The task: Search the records for "computer". Copy every line where it appears.

[Stored items]

_ _ _ _

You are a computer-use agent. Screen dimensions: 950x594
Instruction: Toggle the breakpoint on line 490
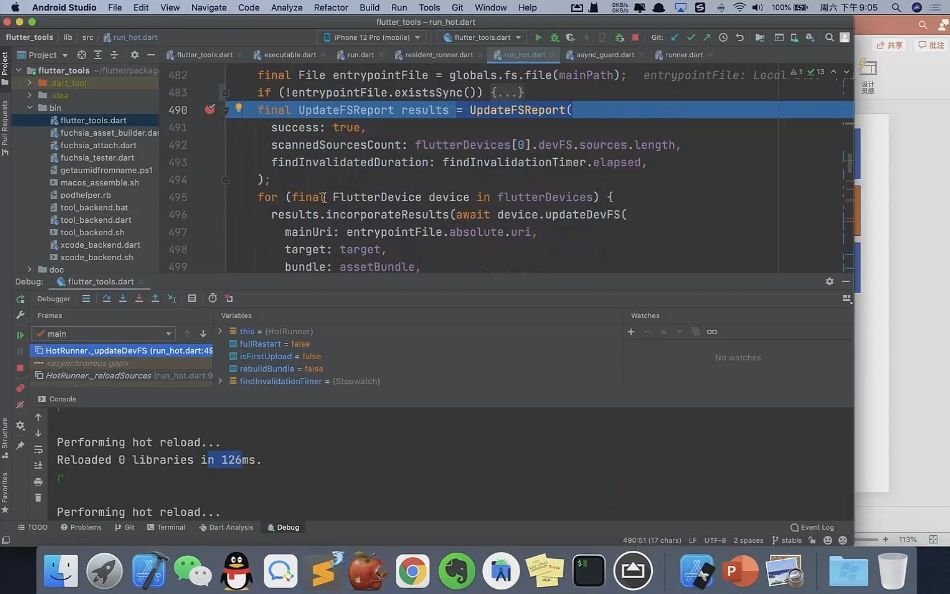point(210,110)
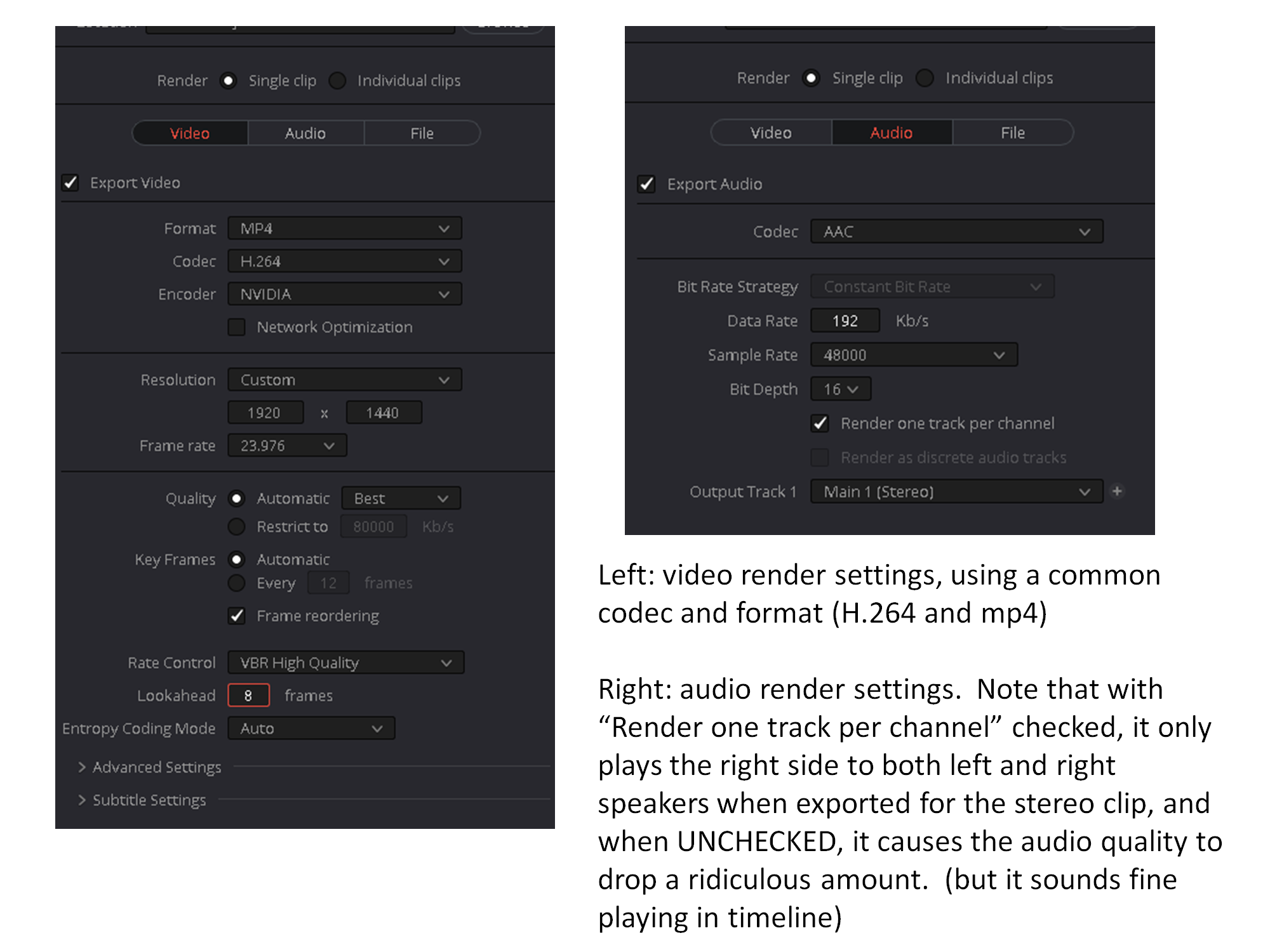The width and height of the screenshot is (1270, 952).
Task: Uncheck Render one track per channel
Action: pyautogui.click(x=820, y=423)
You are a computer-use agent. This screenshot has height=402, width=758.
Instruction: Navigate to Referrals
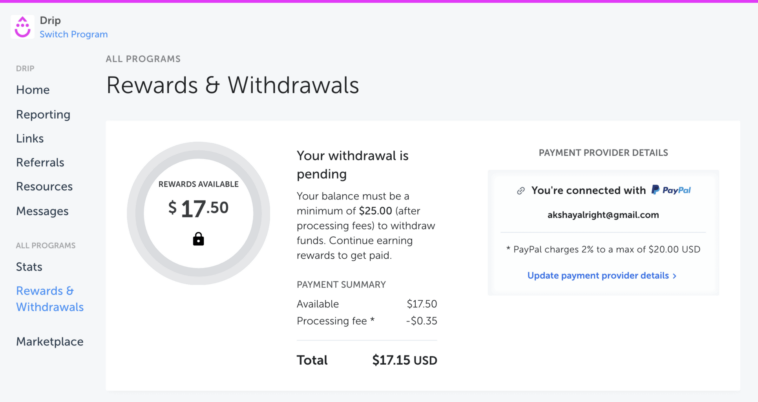40,162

_ _ _ _

Response below:
You are a computer-use agent. Screen dimensions: 950x594
You are a computer-use agent. This screenshot has height=402, width=758.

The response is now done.